# Where do you want to go?



## Pichu112

Hello everyone,

I need to translate a little sentence from English to Dutch for a t-shirt that I am helping to design for the organization that I volunteer at.

If you could help, that would be great.

The sentence is: "Where do you want to go?"

And if you could use perfect grammar and the formal version of "you," that would be perfect.

Thank you so much!


----------



## Lopes

"Waar wilt u naar toe?" / "Waar wilt u heen?" are possibilities, but what is the exact context?


----------



## Pichu112

The context is referring (probably) to a country. In fact, the organization that I volunteer for is for exchange students....


----------



## Peterdg

Pichu112 said:


> The context is referring (probably) to a country. In fact, the organization that I volunteer for is for exchange students....

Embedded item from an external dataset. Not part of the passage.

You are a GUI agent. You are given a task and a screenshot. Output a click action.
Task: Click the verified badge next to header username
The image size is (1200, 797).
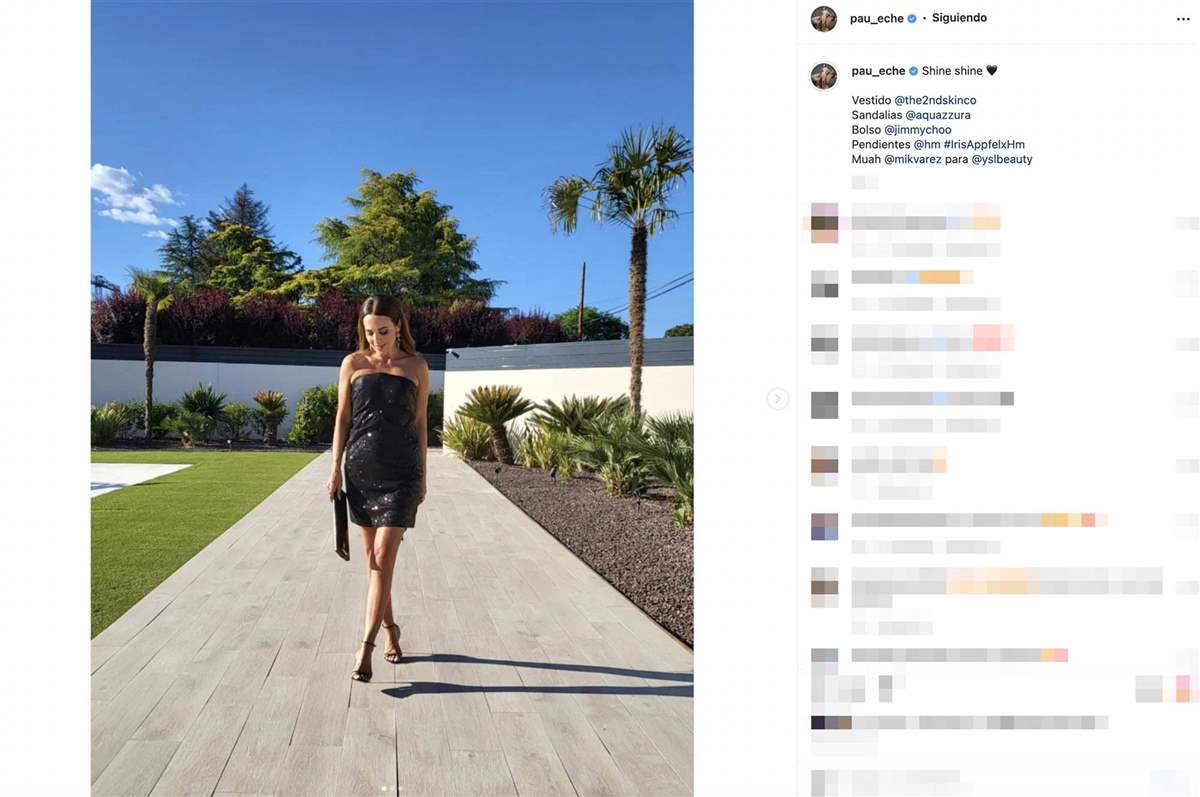coord(912,19)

In that case, Lopes' suggestions are excellent.


----------



## Pichu112

Alright, thank you very much!! Bedankt!!


----------



## Lopes

Actually, in that case the formal form seems a bit strange, and I´d rather write "Waar wil jij heen?"


----------



## Kayla321

I agree with Lopes: why do you want to use the formal way to talk to students?


----------



## Ktke

Talking to students I'd say: Waar wil je naar toe?


----------



## Lopes

Ktke said:


> Talking to students I'd say: Waar wil je naar toe?



If it is for advertisement purposes I think "jij" instead of "je" would be more suitable, as it emphasises a supposed broad range of possible destinations.


----------



## HKK

Waar wil jij _naartoe_?

Naartoe is spelled as one word.


----------



## Ktke

Lopes said:


> If it is for advertisement purposes I think "jij" instead of "je" would be more suitable, as it emphasises a supposed broad range of possible destinations.


 
For me the emphasis in that sentence is on 'jij', but that doesn't need to be a problem ofcourse. 'Je' is more Flemish I think, maybe 'jij' is more... 'general' Dutch


----------



## Timidinho

I'd say 'jij', because of the emphasis on it (I don't think it's used more often than 'je' in the Netherlands btw).


----------